Taranaki — the State of our Environment

These web pages summarise the Taranaki Regional Council’s third state of the environment report for Taranaki – the earlier reports were prepared in 1996 and 2003.

Mount Taranaki. This time the picture can be more complete. Much of the 2009 report’s information is based on comprehensive monitoring programmes established by the Council in the mid-1990s.

These programmes have now been running long enough to enable statistical testing of trends.

The report generally presents Taranaki as having a high-quality environment, which is valued and well-managed by the community. Like any report card, though, there are positives and negatives. In summary, the report finds that:

  • More of the eastern hillcountry land is being managed sustainably.
  • Our soils are generally healthy.
  • Agencies and community groups have stepped up efforts to protect indigenous biodiversity by undertaking predator control programmes.
  • The ecological health of rivers and streams has measurably improved at a number of sites and not measurably deteriorated at any site over the past dozen years.
  • Measures of ecological health, such as the communities of invertebrates living in streams, are good to excellent in the upper catchments where there is more stream bank vegetation cover but only fair further down the catchments where land use is more intense.
  • Fresh water usually meets the bacteriological guidelines for swimming, except after floods or in some intensively farmed catchments. Phosphorus levels, already naturally high and exceeding guidelines, are generally increasing further. Nitrogen levels meet guidelines in upper catchments but not further down.
  • Regionally significant wetlands have on the whole been adequately protected but small wetlands and streams are under pressure from land development.
  • Coastal water quality for ocean swimming excellent, and rocky shore ecological health is reasonably stable.
  • Overall air quality in the region is excellent.
  • Landscape, amenity and heritage values are of high quality.
  • While the whole region is now serviced by just one landfill, the quantity of waste has increased by 20% over 12 years.

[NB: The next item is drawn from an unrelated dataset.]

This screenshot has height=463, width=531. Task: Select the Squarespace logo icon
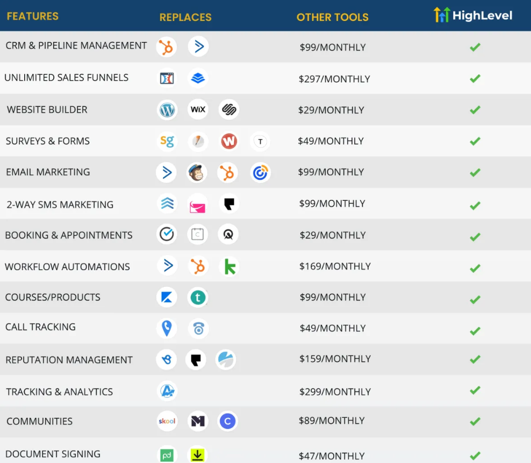tap(229, 110)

The 2009 report finds total spending on the environment by the Taranaki community is conservatively estimated at $85.1 million a year, an increase of $28 million a year since our 2003 report. Our high-quality environment has not come about by accident but by the co-operative and increasingly proactive actions of the community.

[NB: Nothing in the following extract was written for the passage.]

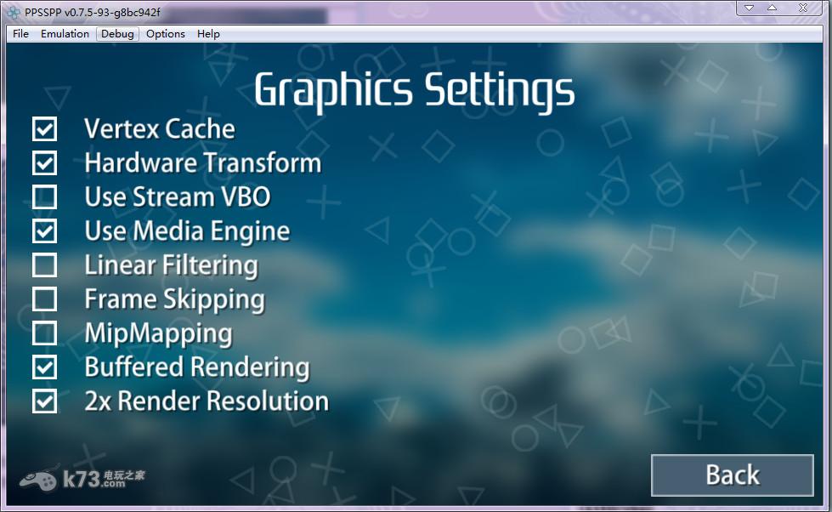Open the File menu
832x512 pixels.
click(x=20, y=34)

The 2009 State of the Environment Report describes policies, programmes and actions that are the result of combined efforts of the Taranaki Regional Council, district councils, the Department of Conservation, the Ministry of Fisheries, community groups, iwi and landowners. In total, these achievements represent a significant step along the path to sustainable management in Taranaki. The Taranaki Regional Council’s slogan of ‘working with people, caring for our environment’ summarises the approach seen as critical to successful environmental programmes in the future.